## Records for the task

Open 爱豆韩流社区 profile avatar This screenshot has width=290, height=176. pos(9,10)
---
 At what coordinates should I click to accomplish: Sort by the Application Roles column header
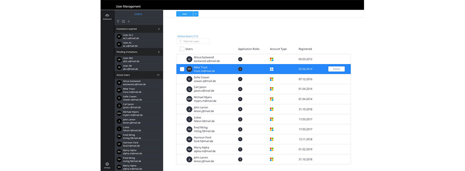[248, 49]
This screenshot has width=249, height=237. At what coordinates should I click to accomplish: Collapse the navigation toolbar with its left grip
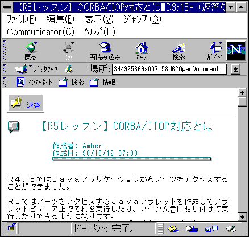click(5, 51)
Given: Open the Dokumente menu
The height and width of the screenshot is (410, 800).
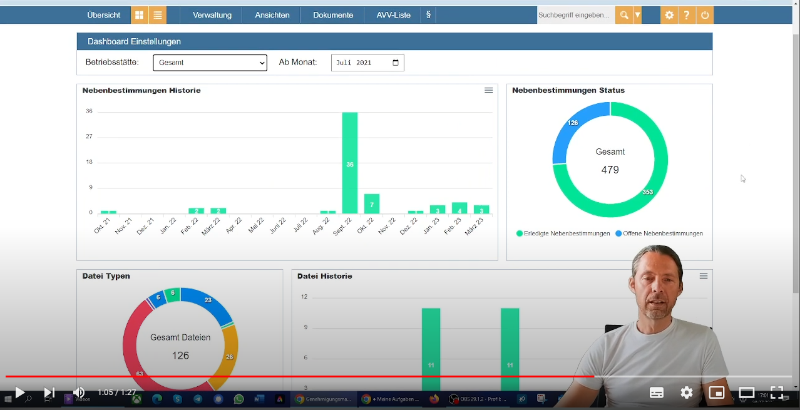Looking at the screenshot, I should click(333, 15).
* * *
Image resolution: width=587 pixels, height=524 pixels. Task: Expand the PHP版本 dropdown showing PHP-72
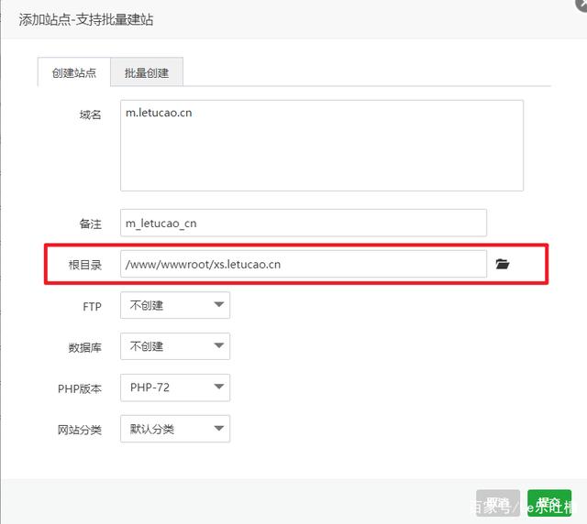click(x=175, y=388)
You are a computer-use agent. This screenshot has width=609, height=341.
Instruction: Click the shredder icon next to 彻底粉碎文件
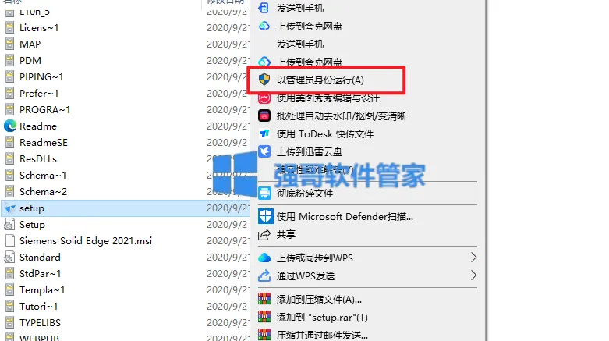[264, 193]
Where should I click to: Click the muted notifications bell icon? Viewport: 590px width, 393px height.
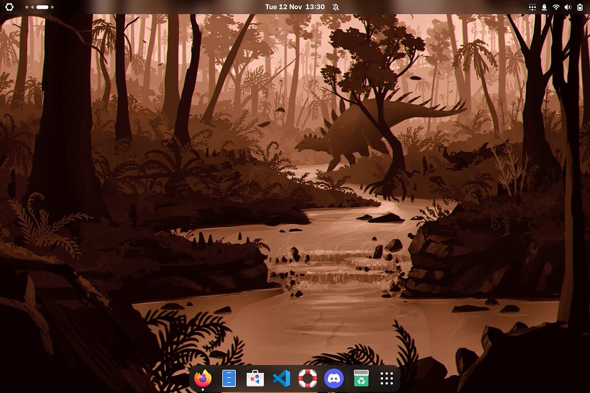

## Exercise
Could you change "shredder" to "trash" in the lines that begin at the line containing "Image resolution: width=587" and stop after the line containing "Where should I", keeping everything else unchanged? Please give only those lines, without the pictures.

## Output for this exercise
Image resolution: width=587 pixels, height=524 pixels. Task: Expand the PHP版本 dropdown showing PHP-72
click(x=175, y=388)
You are a computer-use agent. This screenshot has width=609, height=341.
Instruction: Click the trash icon next to 彻底粉碎文件
[264, 193]
Where should I click to: Click the muted notifications bell icon? Viewport: 590px width, 393px height.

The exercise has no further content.